### Exercise instructions
1. Answer these questions from the Feline-Thropic exhibition text.
(a) On what day and at what hours is the opening party?
(b) What is the title of Yelena Popova's tapestry?
(c) What will Louisa Creed present that she designed?
2. Carry on the Feline-Thropic exhibition text from its last sentence.

### Passage provided
═══

11th May – 30 June 2024

Opening party on Saturday 11th May 12-3pm, all welcome.

Kicking off the summer in feline style at Redcar Palace, Feline-Thropic explores the human cat relationship through time. Archaeologists have discovered cat paw prints in 2,000 year old Roman roof tiles, historians have uncovered inky paws wandering across 15th century manuscripts and artists and philosophers have imagined what this relationship might look like in another 2,000 years. These two moments of deep time serve as a mirror to the intense connection we share with our feline friends where humans can make careers by posing videos of cats on social media and shelves buckle under the weight of cat mementos (that is until one of our cat friends knocks them off onto the floor). Our days are filled with their antics and our night with the haunting sounds of cats singing the songs of their people. Alongside invited artists Feline-Thropic will feature newly commissioned tributes to Teesside cats past and present. The “Open Calls not Cat Calls” wall in our second gallery space will invite anyone who has created a picture of a cat to bring it along and install it for the duration of the exhibition whilst the “Cat Tat” space will explore the material culture of our cat obsession in collaboration with Blooming Youth Collective and local animal charities.

Invited artists include Yelena Popova whose large scale tapestry “Hunting Scene with Ray Cat” re-imagines medieval tapestries through the lens of contemporary philosophers who have asked how future humans will know the location of this era’s nuclear waste. The obvious answer… genetically modified cats. Edek’s Thompson’s “Catastrophic Tipping Point” likewise engages in some future gazing to imagine our future relationship with felines in the post-climate change world. The work builds upon Edek’s highly successful solo show at Redcar Palace last year. Jacasta Solomons’ painting filters contemporary, pop art inspired imagery that also harks back to the compositional styles of early Renaissance artists such as Fra Angelico and their modern reinterpretation by artists such as Giorgio de Chirico. Her large scale painting ‘Your Go’  introduces the idea of gaming into the exhibition with a giant depiction of a cats and dogs based game of noughts and crosses. This is shown alongside her characterful portraits of her family’s pets from North Yorkshire. The idea of games is further developed by Louisa Creed who will present a set of playing cards that she designed depicting different cats in her life and how they relate to one another. Louisa is a doyenne of British rag rug making and was an inspiration for the contemporary revival of the art form. One of her large format cat based rag rugs will also be included in the exhibition. Britney Fraser will continue our ongoing exploration of the rag rug genre through newly commissioned work featuring her iconic text based ruggery. And if this is not enough to sate your furrball appetites, WhichCraft? Ladies, our resident crafting group, will be taking over our honesty shop space ensuring cat crafts to meet all needs. Other invited artists include Tanya Bentham; Ben Sadler; Robyn Cove; Bill Dawson; Heidi and Peter Hodgson; Heather Lamborn and others.

═══

### Information
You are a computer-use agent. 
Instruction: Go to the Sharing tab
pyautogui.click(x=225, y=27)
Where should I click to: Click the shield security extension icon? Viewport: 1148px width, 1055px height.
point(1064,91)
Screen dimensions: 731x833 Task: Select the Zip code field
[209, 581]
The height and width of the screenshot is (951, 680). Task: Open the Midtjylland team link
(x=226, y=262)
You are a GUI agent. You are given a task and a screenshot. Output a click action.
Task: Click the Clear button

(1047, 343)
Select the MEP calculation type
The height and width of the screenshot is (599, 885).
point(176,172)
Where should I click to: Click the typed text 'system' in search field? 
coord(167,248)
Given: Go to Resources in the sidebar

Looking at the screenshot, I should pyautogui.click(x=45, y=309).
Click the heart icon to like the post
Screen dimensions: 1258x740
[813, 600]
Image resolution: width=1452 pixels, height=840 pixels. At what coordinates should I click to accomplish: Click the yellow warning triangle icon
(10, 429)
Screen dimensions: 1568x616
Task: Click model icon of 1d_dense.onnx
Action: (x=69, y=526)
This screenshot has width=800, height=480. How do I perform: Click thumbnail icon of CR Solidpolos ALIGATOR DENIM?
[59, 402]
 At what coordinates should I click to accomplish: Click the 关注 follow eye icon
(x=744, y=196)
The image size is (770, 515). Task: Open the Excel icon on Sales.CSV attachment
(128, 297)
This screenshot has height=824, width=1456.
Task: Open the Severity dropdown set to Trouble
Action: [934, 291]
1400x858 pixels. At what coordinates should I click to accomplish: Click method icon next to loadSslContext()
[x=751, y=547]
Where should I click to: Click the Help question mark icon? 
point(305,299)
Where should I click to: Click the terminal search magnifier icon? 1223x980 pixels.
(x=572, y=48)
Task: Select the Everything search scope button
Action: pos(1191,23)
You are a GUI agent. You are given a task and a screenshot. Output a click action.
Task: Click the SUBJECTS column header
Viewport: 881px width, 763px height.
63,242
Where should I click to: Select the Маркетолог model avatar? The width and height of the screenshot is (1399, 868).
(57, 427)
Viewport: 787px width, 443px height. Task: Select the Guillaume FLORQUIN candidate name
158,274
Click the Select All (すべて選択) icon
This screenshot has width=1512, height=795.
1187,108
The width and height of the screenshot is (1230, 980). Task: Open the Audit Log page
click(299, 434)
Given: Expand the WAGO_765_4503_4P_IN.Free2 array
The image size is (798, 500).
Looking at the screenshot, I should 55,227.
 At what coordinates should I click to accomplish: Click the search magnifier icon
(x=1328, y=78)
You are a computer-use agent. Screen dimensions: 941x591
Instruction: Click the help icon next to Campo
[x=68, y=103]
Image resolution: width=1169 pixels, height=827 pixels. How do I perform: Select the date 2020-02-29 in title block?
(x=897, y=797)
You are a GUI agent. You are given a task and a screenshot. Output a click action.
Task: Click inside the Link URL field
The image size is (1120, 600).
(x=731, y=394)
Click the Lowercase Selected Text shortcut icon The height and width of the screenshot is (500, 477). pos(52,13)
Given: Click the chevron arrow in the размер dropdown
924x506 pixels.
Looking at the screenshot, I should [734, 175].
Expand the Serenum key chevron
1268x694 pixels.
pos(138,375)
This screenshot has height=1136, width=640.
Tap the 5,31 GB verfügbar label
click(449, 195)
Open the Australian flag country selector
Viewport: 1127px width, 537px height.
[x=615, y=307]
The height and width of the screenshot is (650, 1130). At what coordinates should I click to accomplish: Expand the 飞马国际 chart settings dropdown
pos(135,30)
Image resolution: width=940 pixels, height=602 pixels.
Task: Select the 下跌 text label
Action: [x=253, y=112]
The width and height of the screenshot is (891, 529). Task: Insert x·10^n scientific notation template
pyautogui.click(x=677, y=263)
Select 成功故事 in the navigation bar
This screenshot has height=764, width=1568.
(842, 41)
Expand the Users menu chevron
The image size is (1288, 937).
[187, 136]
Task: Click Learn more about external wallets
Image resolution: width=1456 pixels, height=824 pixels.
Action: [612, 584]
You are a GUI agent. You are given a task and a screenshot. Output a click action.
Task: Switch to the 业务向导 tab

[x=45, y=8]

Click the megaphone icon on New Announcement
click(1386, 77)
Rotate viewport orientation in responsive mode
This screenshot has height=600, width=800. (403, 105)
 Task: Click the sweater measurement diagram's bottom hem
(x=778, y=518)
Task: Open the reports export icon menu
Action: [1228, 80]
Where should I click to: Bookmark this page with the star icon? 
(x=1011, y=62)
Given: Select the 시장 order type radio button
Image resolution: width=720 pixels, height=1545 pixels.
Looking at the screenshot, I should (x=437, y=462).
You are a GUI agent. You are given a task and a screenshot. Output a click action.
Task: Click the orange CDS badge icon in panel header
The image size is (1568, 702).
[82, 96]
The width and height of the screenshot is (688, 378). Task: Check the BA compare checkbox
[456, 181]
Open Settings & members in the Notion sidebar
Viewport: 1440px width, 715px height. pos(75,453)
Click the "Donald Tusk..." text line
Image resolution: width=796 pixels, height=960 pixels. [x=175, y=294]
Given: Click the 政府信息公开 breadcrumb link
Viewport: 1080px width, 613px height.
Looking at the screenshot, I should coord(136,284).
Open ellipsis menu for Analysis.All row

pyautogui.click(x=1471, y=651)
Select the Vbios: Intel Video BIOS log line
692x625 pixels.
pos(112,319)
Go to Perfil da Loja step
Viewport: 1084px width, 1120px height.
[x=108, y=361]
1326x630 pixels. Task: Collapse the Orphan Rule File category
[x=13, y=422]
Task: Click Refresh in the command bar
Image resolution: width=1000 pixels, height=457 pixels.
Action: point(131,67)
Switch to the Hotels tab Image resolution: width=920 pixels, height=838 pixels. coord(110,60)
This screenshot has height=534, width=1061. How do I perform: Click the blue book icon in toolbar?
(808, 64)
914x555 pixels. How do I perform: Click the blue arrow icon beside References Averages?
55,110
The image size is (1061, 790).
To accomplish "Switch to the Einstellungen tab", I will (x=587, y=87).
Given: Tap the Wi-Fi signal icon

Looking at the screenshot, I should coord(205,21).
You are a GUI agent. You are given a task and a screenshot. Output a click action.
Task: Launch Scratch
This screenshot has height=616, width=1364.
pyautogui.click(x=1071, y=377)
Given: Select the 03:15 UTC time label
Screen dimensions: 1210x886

═══

### Outputs by task
1.
(a) Saturday 11th May, 12-3pm.
(b) "Hunting Scene with Ray Cat."
(c) A set of playing cards depicting different cats in her life and how they relate to one another.

2.
Open Calls not Cat Calls

We are also extending our invitation to exhibit to all of you. If you have a drawing, painting, collage, pastel, potato print, embroidery, felted cat-hair portrait, decoupaged or any other picture of a cat that you have made then you are welcome to bring it in to install for the duration of the exhibition. There will be no selection criteria and if you can get it here we will show it with just the following exceptions:

  • We can only accept 2d work (unfortunately)
  • You must be able to bring the work and take it away again at the end of the exhibition.
  • This is a family friendly exhibition so we will not be able to show anything we deem offensive or containing profanities.

Please check our social media channels for more information about getting the work to us.

Cat Tat

But what if you don’t have a cat picture you have made yourself? Our young people’s group Blooming Youth Collective are curating a section of the exhibition called Cat Tat, prowling around our local charity shops to source the finest (and sometimes worst) examples of cat ornamentation, objects and gewgaws. Do you have something that you would like to contribute? If so, bring it along and we’ll display it in our cabinets. At the end of the exhibition you can either take the object back with you or leave it with us to be sold off in support of local animal charities.